— Material for the task —
***

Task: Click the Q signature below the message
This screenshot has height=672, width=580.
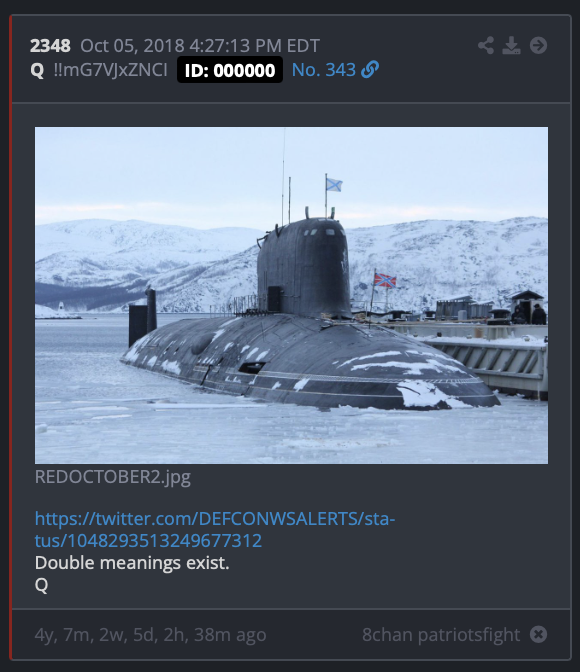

***

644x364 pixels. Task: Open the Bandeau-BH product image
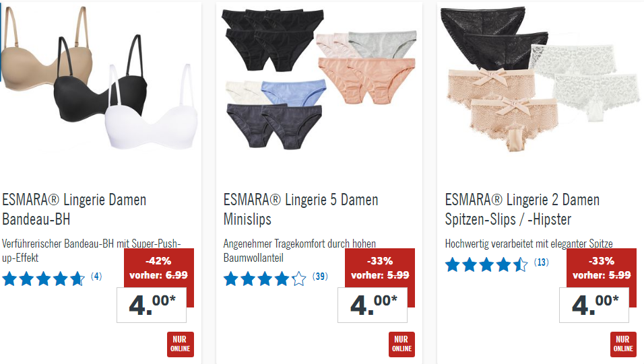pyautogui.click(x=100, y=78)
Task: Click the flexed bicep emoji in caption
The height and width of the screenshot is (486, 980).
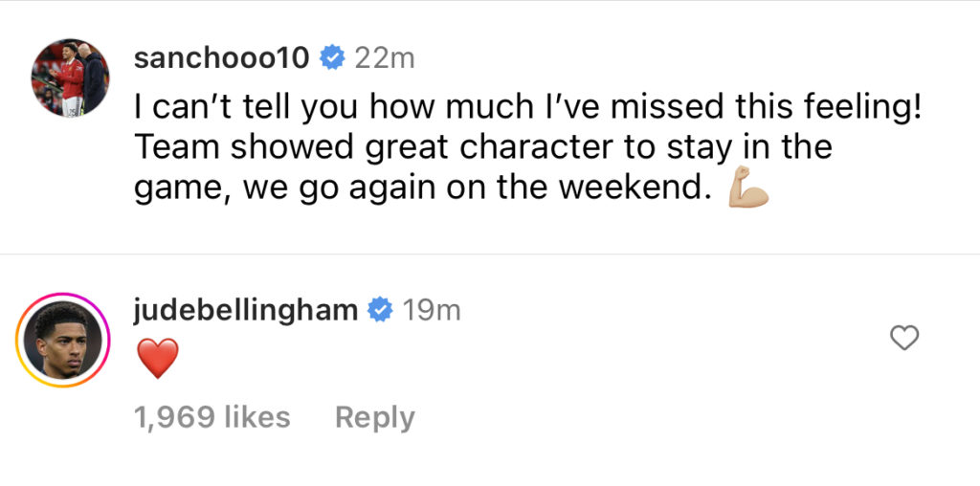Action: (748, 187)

***

— Work to be completed —
Starting with the line that holds "Task: Click the Q signature below the message" and ending with the line that holds "This screenshot has height=672, width=580.", retype every line in the data above exactly, and nothing else.

— Worked solution —
Task: Click the Q signature below the message
This screenshot has height=672, width=580.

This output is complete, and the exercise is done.